Agora as lágrimas rolavam pelo meu rosto. Que droga.

— Eu preciso tanto de você, Moony… tanto…

Show me what’s like
(Me mostre como é)
To be the last one standing
(Ser o último a resistir)
And teach me wrong from right
(E me ensine do errado para o certo)
And I’ll show you what I can be
(E eu lhe mostrarei quem eu posso ser)



Grimmauld Place.

— Sirius — disse Remus logo na primeira semana —, eu sei como está se sentindo.

— Não, você não sabe — cortei, sentindo irritação. — Ninguém tem como saber.

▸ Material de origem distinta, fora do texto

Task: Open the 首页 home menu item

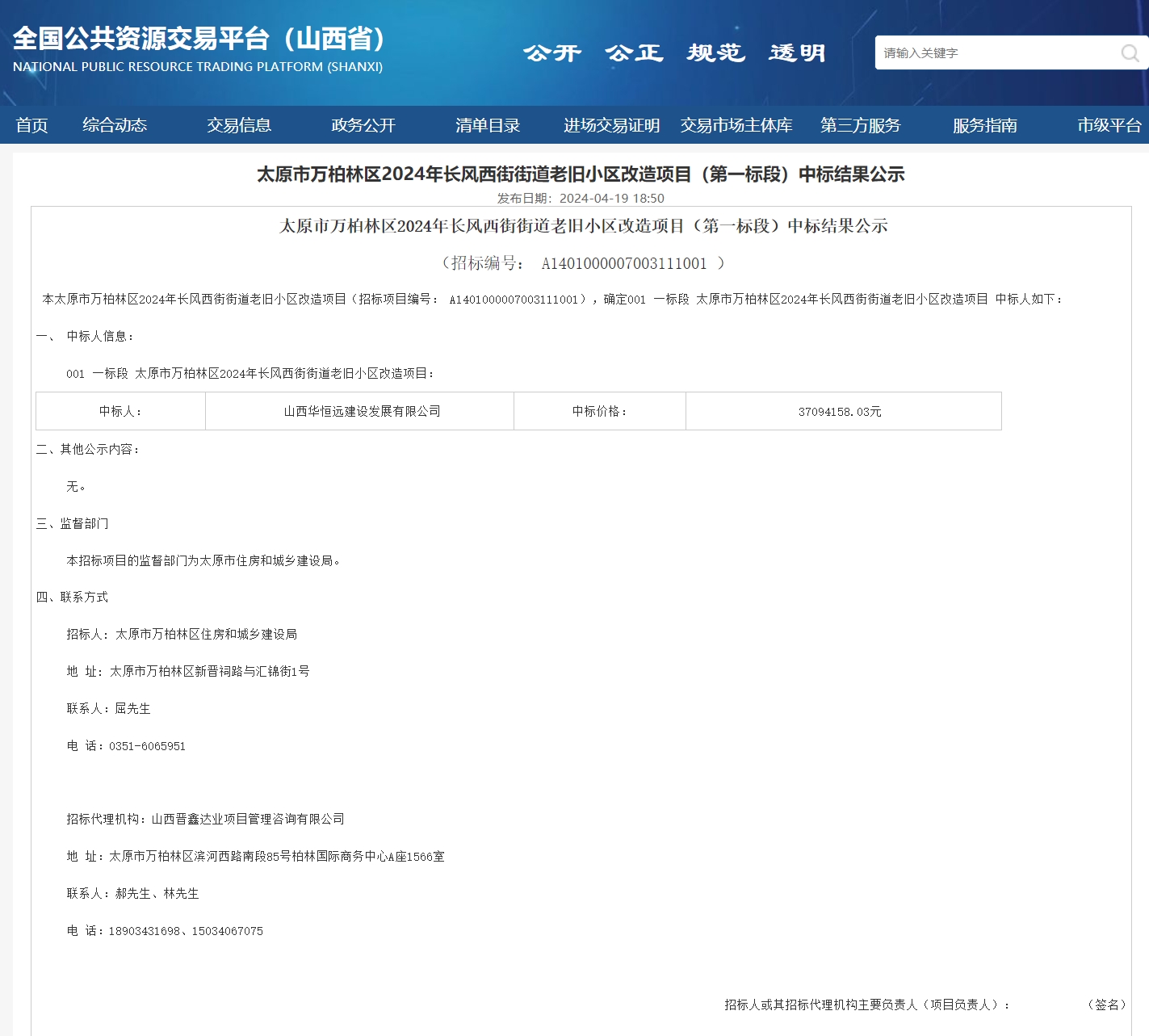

Remus parecia convencido a ter paciência. Remus era um santo, me agüentando. Acho que é por isso que eu o amo tanto, porque ele já me viu em todos os estados e continua dizendo que me ama.

— Acredite em mim. Eu posso nunca ter passado por isso, mas eu conheço você bem o suficiente para saber como você está.

— Desculpe — sussurrei, sentindo-me culpado por descontar minha raiva nele, que não merecia. — Eu sei que você… ah… Remus, eu não vou conseguir.

— Eu sei que é difícil, mas… Sirius, você agüentou doze anos em Azkaban. Tenho certeza que vai conseguir agüentar. Além disso, é temporário. Só até encontrarmos Peter.

— Encontrar Peter. Sabe se lá quanto tempo vai demorar até encontrarem o maldito Wormtail! E aqui é diferente de Azkaban.

— Por quê?

— Porque aqui não adianta pensar que eu sou inocente. As lembranças ruins vêm uma após a outra.

Fechei os olhos com força, como que tentando evitar a corrente de lembranças que o envolvia e sufocava.

Foi quando, inesperadamente, senti dois braços quentes e deliciosos envolvendo-o, e uma mão gentil guiando sua cabeça até um ombro, macio e do qual desprendia-se um cheiro suave e fascinante.

— Sirius, eu vou estar aqui. Eu sempre vou estar aqui quando você precisar.

— Vale a pena estar aqui? Nessa casa sombria, apenas para estar comigo?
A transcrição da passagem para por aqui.